The rent laws are now closely tied to Governor Cuomo’s proposal for a 2 percent across the board property tax cap.  A deal struck by the governor and legislative leaders several weeks ago would require both laws to periodically expire on the same date.   

Senator Skelos, after another closed door conference with his GOP members, said there’s still no decision on whether to bring the bill to legalize same sex marriage to the floor for a vote.

With the Senate just one vote short of passage, New York City Mayor Mike Bloomberg came to the Capitol to lobby Senate Republicans on the issue.

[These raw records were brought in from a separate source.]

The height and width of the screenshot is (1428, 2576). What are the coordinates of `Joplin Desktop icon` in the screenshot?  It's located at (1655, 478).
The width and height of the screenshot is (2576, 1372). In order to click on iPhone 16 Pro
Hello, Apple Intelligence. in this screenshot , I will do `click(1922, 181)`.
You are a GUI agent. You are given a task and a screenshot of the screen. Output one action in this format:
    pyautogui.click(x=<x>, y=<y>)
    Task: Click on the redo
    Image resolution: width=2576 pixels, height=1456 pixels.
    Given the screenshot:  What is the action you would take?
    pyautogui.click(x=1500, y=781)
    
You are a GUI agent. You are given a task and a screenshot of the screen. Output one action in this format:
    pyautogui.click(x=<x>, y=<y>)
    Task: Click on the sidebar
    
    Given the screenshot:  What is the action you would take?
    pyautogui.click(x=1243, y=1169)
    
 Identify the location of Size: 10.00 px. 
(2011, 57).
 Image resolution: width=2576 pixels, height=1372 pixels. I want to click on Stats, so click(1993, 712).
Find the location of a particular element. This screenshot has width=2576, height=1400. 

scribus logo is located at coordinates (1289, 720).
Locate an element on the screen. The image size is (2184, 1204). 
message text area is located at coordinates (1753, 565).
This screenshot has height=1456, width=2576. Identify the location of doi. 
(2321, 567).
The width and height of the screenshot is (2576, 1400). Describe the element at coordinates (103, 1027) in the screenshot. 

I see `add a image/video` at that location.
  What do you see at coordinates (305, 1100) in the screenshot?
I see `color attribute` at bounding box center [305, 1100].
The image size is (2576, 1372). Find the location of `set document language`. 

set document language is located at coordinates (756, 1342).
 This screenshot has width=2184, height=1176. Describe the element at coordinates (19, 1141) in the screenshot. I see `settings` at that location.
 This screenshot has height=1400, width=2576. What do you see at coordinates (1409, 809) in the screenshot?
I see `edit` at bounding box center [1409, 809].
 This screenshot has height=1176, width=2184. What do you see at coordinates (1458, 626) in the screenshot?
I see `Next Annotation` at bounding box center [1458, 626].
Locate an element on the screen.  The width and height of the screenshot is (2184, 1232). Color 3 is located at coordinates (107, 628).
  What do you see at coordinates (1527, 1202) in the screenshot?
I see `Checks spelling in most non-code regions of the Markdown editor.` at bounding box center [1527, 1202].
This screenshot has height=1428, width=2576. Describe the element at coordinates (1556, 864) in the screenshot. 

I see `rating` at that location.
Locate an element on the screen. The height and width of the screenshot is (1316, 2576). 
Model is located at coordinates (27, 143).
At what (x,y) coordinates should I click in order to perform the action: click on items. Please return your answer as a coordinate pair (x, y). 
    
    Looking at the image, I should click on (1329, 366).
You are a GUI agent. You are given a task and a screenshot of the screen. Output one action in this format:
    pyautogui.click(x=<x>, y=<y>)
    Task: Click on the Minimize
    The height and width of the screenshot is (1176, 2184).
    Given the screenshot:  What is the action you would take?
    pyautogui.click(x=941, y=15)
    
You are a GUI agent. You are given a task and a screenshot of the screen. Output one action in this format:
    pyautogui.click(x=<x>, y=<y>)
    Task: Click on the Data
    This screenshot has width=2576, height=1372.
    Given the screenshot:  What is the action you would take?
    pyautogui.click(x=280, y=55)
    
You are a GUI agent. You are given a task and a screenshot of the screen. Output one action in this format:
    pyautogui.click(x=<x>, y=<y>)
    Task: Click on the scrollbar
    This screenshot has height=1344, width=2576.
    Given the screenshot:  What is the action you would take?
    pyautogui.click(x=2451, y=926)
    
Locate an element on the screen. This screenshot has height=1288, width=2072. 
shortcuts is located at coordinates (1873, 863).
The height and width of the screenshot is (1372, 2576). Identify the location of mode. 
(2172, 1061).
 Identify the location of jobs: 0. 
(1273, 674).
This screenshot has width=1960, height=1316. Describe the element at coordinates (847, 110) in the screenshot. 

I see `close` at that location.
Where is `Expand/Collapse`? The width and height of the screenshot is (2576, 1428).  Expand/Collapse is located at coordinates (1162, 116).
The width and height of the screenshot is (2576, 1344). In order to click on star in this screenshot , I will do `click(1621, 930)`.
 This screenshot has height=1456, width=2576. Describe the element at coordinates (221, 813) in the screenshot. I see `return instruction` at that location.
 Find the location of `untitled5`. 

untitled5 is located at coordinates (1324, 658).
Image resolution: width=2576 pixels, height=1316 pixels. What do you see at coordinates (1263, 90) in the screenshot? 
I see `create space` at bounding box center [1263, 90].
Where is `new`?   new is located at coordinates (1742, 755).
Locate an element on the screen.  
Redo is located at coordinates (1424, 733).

Bloomberg said he told GOP members he believes same sex marriage is in harmony with Republican philosophy, saying it is “keeping government out of areas where it does not belong.”

The Mayor could not confirm that he had changed anyone’s mind, but said he believes that if Senators vote their “hearts” the measure will pass.

“I can’t tell you that anyone has looked me in the eye, and said ‘I’m going to be there,’” said Bloomberg, who predicts if the bill does come to the floor, it will pass with “more than just the bare majority necessary to pass it”. 

Bloomberg also spoke about the expiration of the rent regulations, saying “people should not worry” because, for now, their leases are still in effect, and he said that he expects a deal to be reached soon.

As the week wound down, and no major agreements were in site, speculation at the Capitol centered on when the governor would follow through with his threat to force the lawmakers to remain in Albany until a deal is reached on rent regulations, and whether he would make them stay for the weekend, or allow them to leave and return Monday to continue deliberations. 

Senator Skelos says he’s well aware of the implications, but is philosophical about it.

“I understand his point of view,” Skelos said.

Senators plan to meet in conference again Friday morning, to decide what to do next.